Projekt: Integratives Trainig beim Fechtclub Offenbach v.1863 - im Rollstuhl und zu Fuß (v. 19.02.2014)

Im Jahr 2013 feierte der Fechtclub sein 150-jähriges Bestehen. In diesem Zusammenhang wurde die Idee geboren, ein neues Trainingskonzept für Menschen mit Behinderung einzuführen unter ganz bestimmten neuen Aspekten. Schon seit mehr als 10 Jahren gibt es die Sparte „Rollstuhlfechten“ im Verein und die Austragung der Deutschen Meisterschaft im Rollstuhlfechten im Jahr 2009 wurde als herausragendes sportliches Ereignis in der deutschen Presse gewürdigt.

Mit dem neuen Konzept der integrativen Zusammenarbeit soll es ermöglicht werden, daß die bisher separat arbeitenden Sportlergruppen miteinander „verzahnt“ werden und so die Basis dafür bilden, allen Sportlern mehr Trainingspartner bieten zu können.

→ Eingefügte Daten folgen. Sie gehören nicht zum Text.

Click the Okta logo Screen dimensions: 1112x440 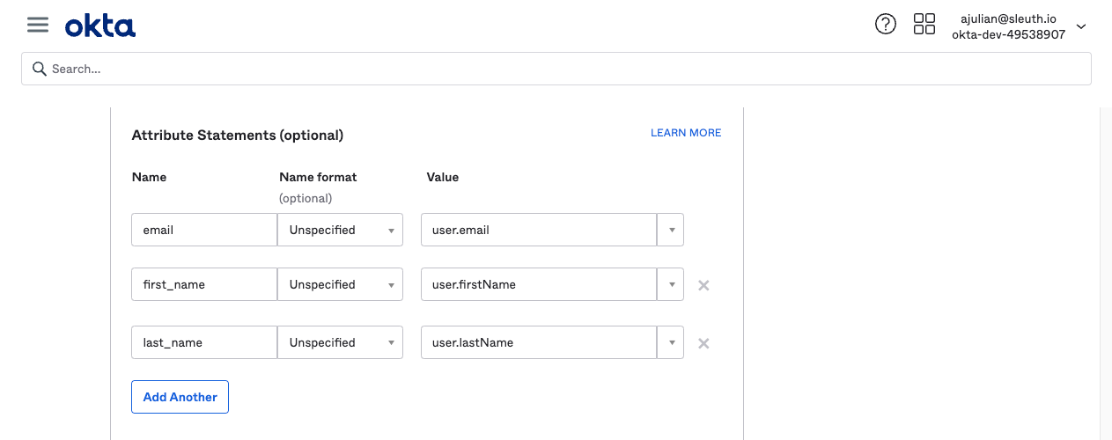(100, 26)
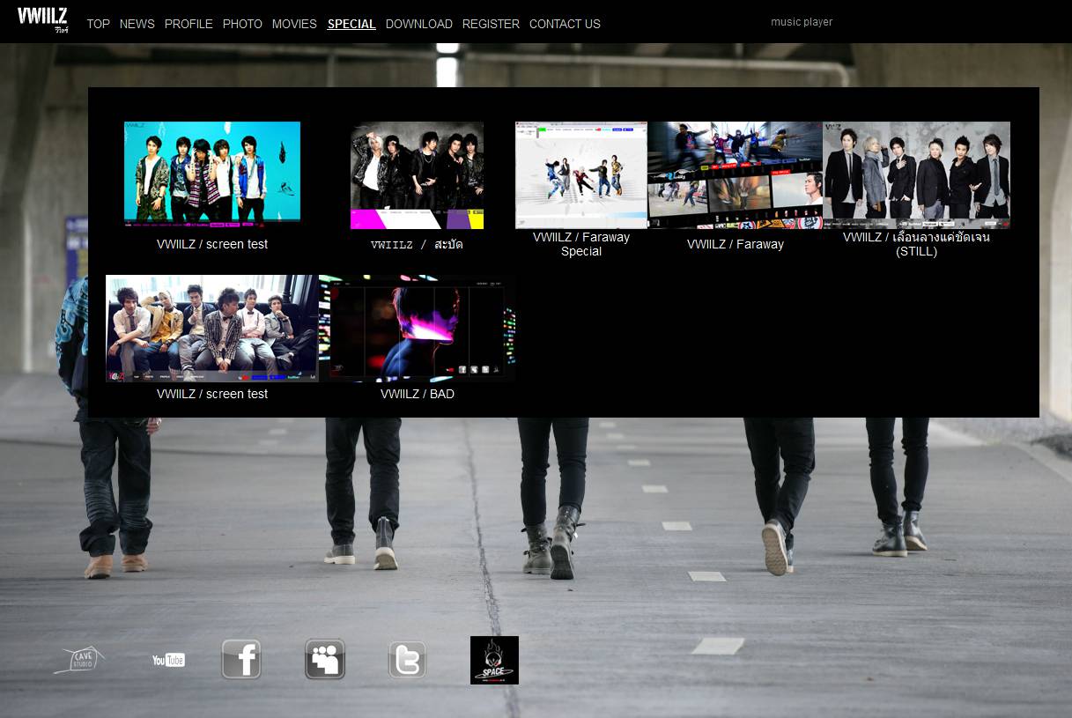Click the Facebook icon
1072x718 pixels.
(241, 660)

Die für das Rollstuhlfechten notwendigen Geräte sollen dazu während der Trainingszeiten der Breiten- und Leistungssportgruppen in der Fechthalle aufgebaut werden. Zusätzliche Rollstühle sollen es auch Fußgängern ermöglichen, mit Rollstuhlfechtern sozusagen „auf gleicher Ebene“ zu trainieren. Alle Sportler profitieren dabei auch von zusätzlichen Trainingseffekten, die sich aus den unterschiedlichen Sport- und Bewegungserfahrungen ergeben.

Das integrative Training soll von einem eigenen Trainer geleitet werden. Nach Möglichkeit soll zusätzlich auch ein Ergotherapeut die Sportler betreuen.

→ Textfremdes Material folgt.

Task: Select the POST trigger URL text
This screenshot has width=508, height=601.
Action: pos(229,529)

Das Angebot für Rollstuhlfahrer soll sich an alle Altersgruppen und Erfahrungsstufen richten.

Obwohl der Fechtclub Offenbach bereits ein vollkommen barrierefreies Vereinshaus hat (Rampe, Sanitäranlage, Lift zur Fechterhalle im 1. Stock) besteht insbesondere hinsichtlich der sportspezifischen Ausstattung noch Bedarf.

Hierfür ist das Projekt bereits als „förderungswürdig“ beim Hessischen Sozialministerium registriert und anerkannt.

Weitere Informationen gibt es in unserem  neu aufgelegten Flyer, der an Institutionen wie REHA-Zentren, Unfallklinik sowie die einschlägigen Zentren für die Behandlung der entsprechenden Behinderungen verteilt wird.